I was interviewed for a parenting-advice article on the Freetrail platform, called “Ultra(mom)running.” It’s full of good parenting advice from several moms. The article shows one of my happiest photos, of my daughter Colly and son Kyle finishing the High Lonesome 100 with me. Parents of young kids, you can look forward to your kids being old enough to pace/crew you!
I was very moved by this piece on UltraSignup’s newsletter about a highly accomplished ultrarunner I’ve known through social media for many years and have crossed paths with at ultras, Jess Mullen. Jess opens up about past addiction and her current challenge of osteoporosis. It’s a powerful reminder that (a) you never know what someone might be going through, and (b) take care of your health—women, especially, your bones—now. Female bodies need enough calories and stored fat to menstruate regularly. If you lose your period for months or years, you likely are compromising your bone health. Learn about RED-S syndrome and how to prevent it. You also need strength training and calcium to preserve bone health. An octogenarian woman I’m close to and admire is now wheelchair-bound due to brittle bones and multiple fractures, which makes me resolved to preserve good mobility as long as I can.

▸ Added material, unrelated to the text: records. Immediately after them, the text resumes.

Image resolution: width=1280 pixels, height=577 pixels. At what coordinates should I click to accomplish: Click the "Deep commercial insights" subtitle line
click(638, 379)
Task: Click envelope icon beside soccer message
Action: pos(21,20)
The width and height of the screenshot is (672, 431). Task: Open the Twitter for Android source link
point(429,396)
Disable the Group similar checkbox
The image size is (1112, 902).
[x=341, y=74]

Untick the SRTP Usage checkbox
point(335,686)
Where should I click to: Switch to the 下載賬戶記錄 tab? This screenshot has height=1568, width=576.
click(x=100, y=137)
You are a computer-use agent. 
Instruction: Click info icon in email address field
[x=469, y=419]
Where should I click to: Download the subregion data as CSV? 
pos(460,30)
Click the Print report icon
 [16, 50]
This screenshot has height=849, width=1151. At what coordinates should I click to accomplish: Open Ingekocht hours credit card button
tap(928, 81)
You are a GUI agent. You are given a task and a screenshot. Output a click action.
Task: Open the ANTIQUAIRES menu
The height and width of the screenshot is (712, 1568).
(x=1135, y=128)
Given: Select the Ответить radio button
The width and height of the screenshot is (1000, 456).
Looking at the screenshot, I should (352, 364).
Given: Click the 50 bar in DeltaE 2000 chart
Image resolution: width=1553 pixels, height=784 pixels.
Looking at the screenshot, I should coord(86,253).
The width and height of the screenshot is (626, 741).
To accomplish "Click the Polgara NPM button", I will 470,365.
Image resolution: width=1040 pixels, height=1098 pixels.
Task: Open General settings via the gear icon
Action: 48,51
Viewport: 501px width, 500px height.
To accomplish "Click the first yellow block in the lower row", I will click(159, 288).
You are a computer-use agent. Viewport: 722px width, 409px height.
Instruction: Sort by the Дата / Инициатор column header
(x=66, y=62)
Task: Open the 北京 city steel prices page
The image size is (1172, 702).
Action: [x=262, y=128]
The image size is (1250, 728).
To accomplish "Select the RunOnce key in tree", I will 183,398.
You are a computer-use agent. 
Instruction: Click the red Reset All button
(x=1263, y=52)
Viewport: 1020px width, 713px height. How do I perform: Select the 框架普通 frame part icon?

My latest column for UltraRunning is on DIY coaching. Coincidentally, after hiring a coach for three months, I changed my mind and decided to return to self-coaching. She’s a very good coach, but didn’t feel I had a great deal to learn or benefit from her coaching, and I missed the intellectual challenge and autonomy of coaching myself. Now I’m back to designing my weekly and long-range training plans and saving the money.
Thanks for reading, and happy spring! A full-on blizzard is gusting outside my window. I am eager for green grass and more sunshine.
Wow Sarah, your honesty and vulnerability are so refreshing. I can relate to so much about what you write and really appreciate your blogs. And I have a love/hate relationship with Strava too but my run group uses it to organize runs.
Love all that you wrote here. A certain comparison anxiety and then, you turned around and found something so much more valuable to care about. The other disappears.